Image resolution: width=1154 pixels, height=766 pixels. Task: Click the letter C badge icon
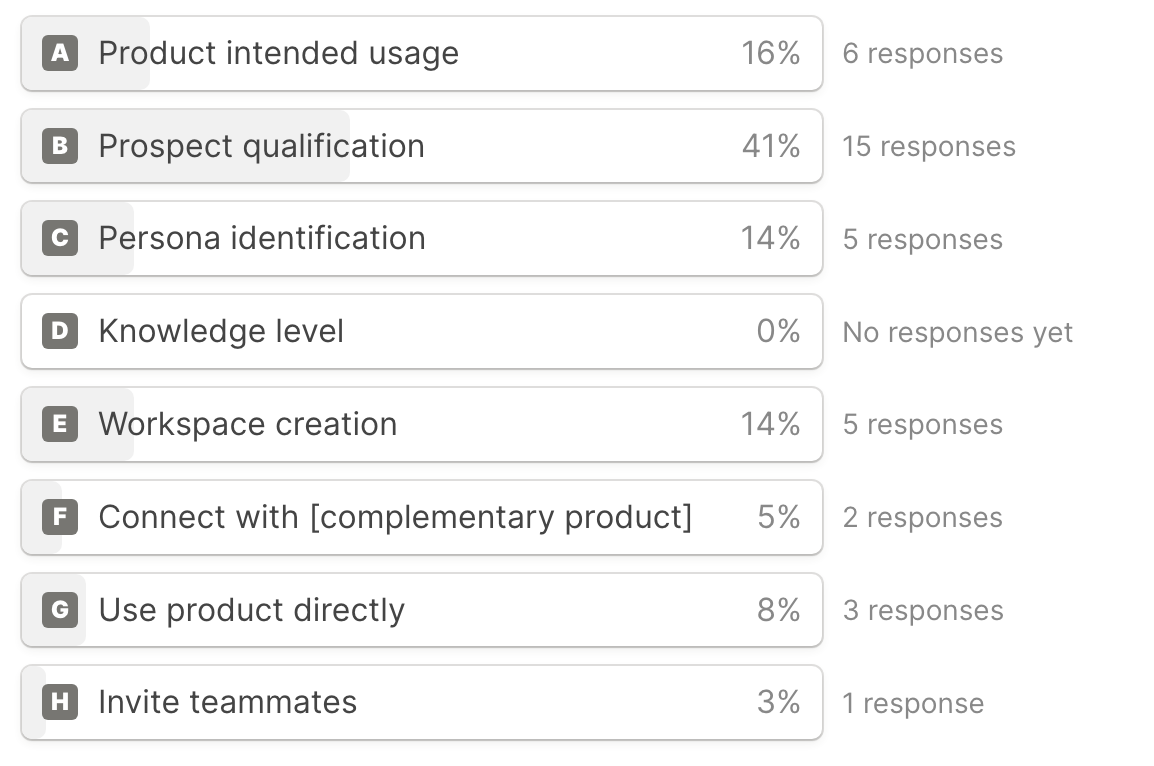tap(60, 238)
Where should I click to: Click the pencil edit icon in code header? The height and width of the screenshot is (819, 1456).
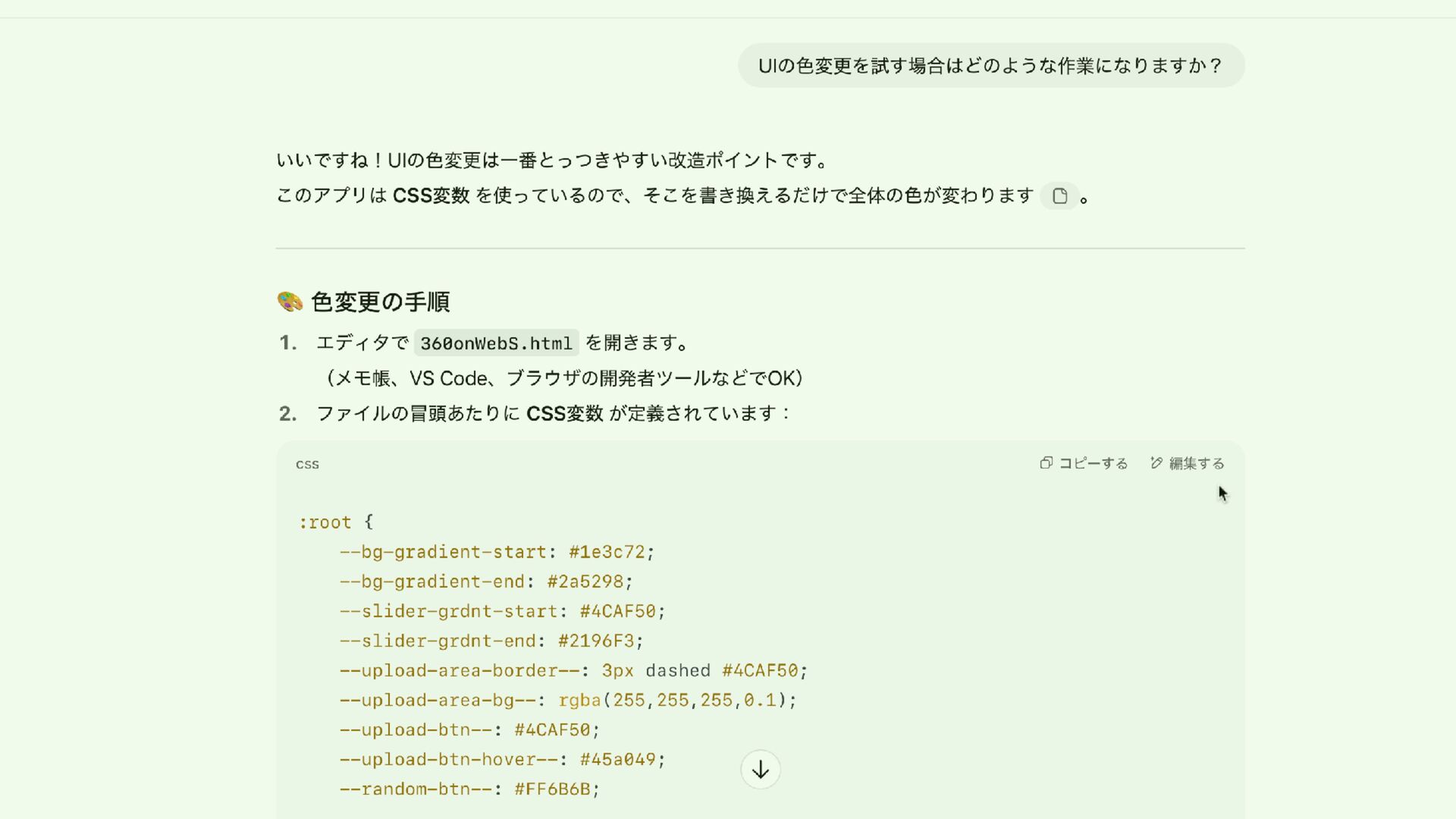[x=1156, y=463]
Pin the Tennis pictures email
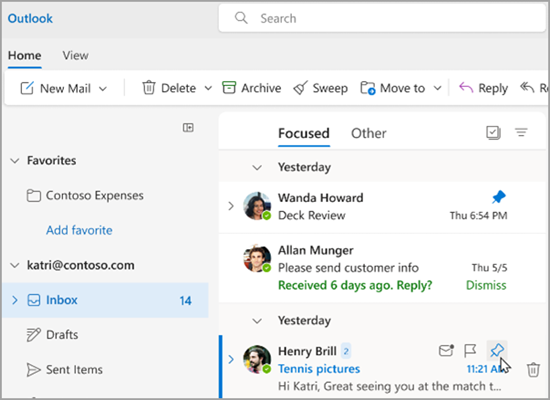550x400 pixels. coord(497,350)
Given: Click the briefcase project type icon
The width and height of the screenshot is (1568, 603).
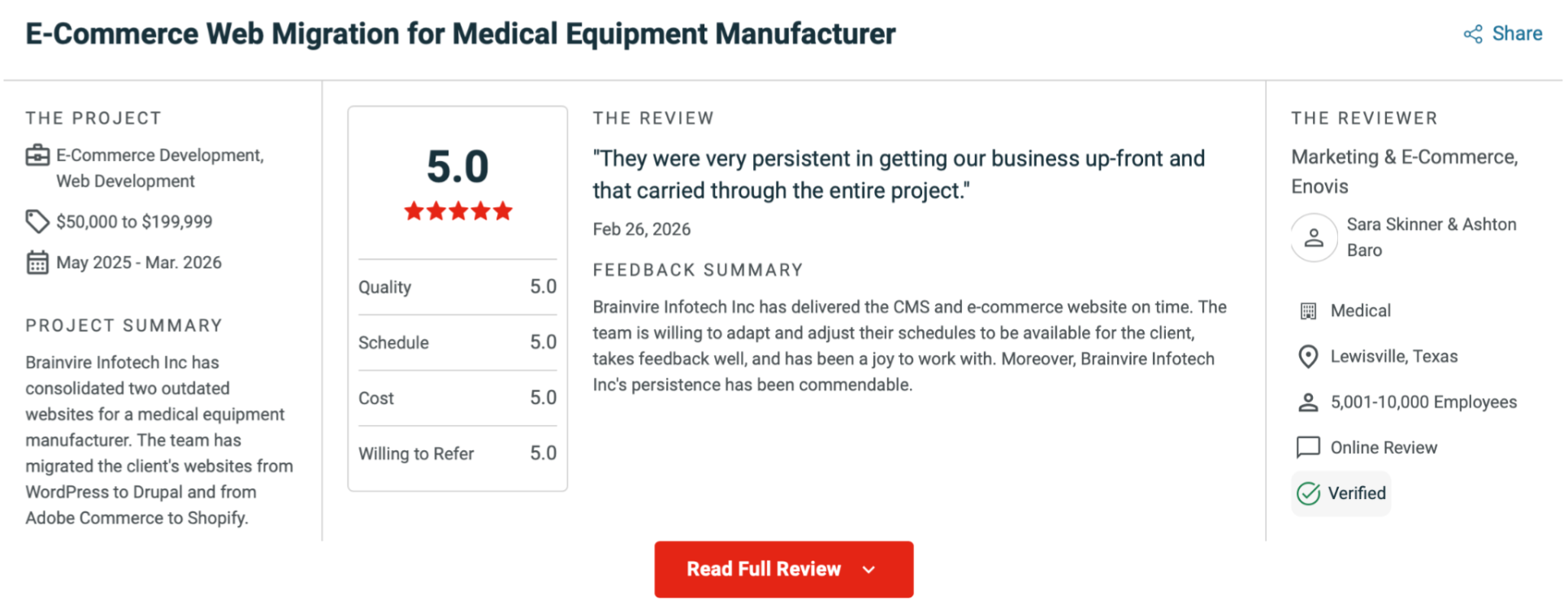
******************************
Please keep the pictures out and reproduce the records above exactly.

Image resolution: width=1154 pixels, height=766 pixels. Task: Click the letter C badge icon
tap(60, 238)
Where should I click to: Click the pencil edit icon in code header? The height and width of the screenshot is (819, 1456).
[x=1156, y=463]
Pin the Tennis pictures email
550x400 pixels. coord(497,350)
Given: Click the briefcase project type icon
The width and height of the screenshot is (1568, 603).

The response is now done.